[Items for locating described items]
# # # # #
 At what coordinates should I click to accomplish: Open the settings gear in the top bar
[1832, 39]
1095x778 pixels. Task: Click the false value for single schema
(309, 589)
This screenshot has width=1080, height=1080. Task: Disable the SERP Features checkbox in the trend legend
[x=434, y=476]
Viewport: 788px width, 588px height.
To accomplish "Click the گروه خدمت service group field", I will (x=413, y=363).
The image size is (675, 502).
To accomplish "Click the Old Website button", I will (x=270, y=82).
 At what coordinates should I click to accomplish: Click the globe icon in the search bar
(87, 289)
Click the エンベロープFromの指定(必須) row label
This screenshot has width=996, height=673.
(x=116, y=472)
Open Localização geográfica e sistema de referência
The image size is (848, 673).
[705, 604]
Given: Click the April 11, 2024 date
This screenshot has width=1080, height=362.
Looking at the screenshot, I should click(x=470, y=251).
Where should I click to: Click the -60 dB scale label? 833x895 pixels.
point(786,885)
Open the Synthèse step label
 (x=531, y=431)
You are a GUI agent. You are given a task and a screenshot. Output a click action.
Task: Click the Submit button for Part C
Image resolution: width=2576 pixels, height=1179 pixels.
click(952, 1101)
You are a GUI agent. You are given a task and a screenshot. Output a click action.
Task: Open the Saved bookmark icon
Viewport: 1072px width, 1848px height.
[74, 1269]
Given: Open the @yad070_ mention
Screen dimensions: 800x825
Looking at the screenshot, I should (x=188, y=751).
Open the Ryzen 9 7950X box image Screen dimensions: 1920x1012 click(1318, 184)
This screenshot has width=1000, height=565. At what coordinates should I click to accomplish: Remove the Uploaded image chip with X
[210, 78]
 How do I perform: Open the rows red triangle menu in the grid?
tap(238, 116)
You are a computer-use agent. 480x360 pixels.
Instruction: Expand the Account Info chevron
# # # # #
EXERCISE GOAL:
Rewrite all the items shown above, switching every occurrence of "GUI agent" to "graphical interface agent" and leaving everything else unchanged.

ANSWER BELOW:
 At what coordinates should I click to accomplish: Open the settings gear in the top bar
[1832, 39]
1095x778 pixels. Task: Click the false value for single schema
(309, 589)
This screenshot has width=1080, height=1080. Task: Disable the SERP Features checkbox in the trend legend
[x=434, y=476]
Viewport: 788px width, 588px height.
To accomplish "Click the گروه خدمت service group field", I will (x=413, y=363).
The image size is (675, 502).
To accomplish "Click the Old Website button", I will (x=270, y=82).
 At what coordinates should I click to accomplish: Click the globe icon in the search bar
(87, 289)
Click the エンベロープFromの指定(必須) row label
This screenshot has width=996, height=673.
(x=116, y=472)
Open Localização geográfica e sistema de referência
The image size is (848, 673).
[705, 604]
Given: Click the April 11, 2024 date
This screenshot has width=1080, height=362.
Looking at the screenshot, I should click(x=470, y=251).
Where should I click to: Click the -60 dB scale label? 833x895 pixels.
point(786,885)
Open the Synthèse step label
 (x=531, y=431)
You are a graphical interface agent. You are given a task and a screenshot. Output a click action.
Task: Click the Submit button for Part C
Image resolution: width=2576 pixels, height=1179 pixels.
click(952, 1101)
You are a graphical interface agent. You are given a task and a screenshot. Output a click action.
Task: Open the Saved bookmark icon
Viewport: 1072px width, 1848px height.
[74, 1269]
Given: Open the @yad070_ mention
Screen dimensions: 800x825
Looking at the screenshot, I should (x=188, y=751).
Open the Ryzen 9 7950X box image Screen dimensions: 1920x1012 click(1318, 184)
This screenshot has width=1000, height=565. At what coordinates should I click to accomplish: Remove the Uploaded image chip with X
[210, 78]
 How do I perform: Open the rows red triangle menu in the grid?
tap(238, 116)
You are a computer-use agent. 480x360 pixels.
Instruction: Expand the Account Info chevron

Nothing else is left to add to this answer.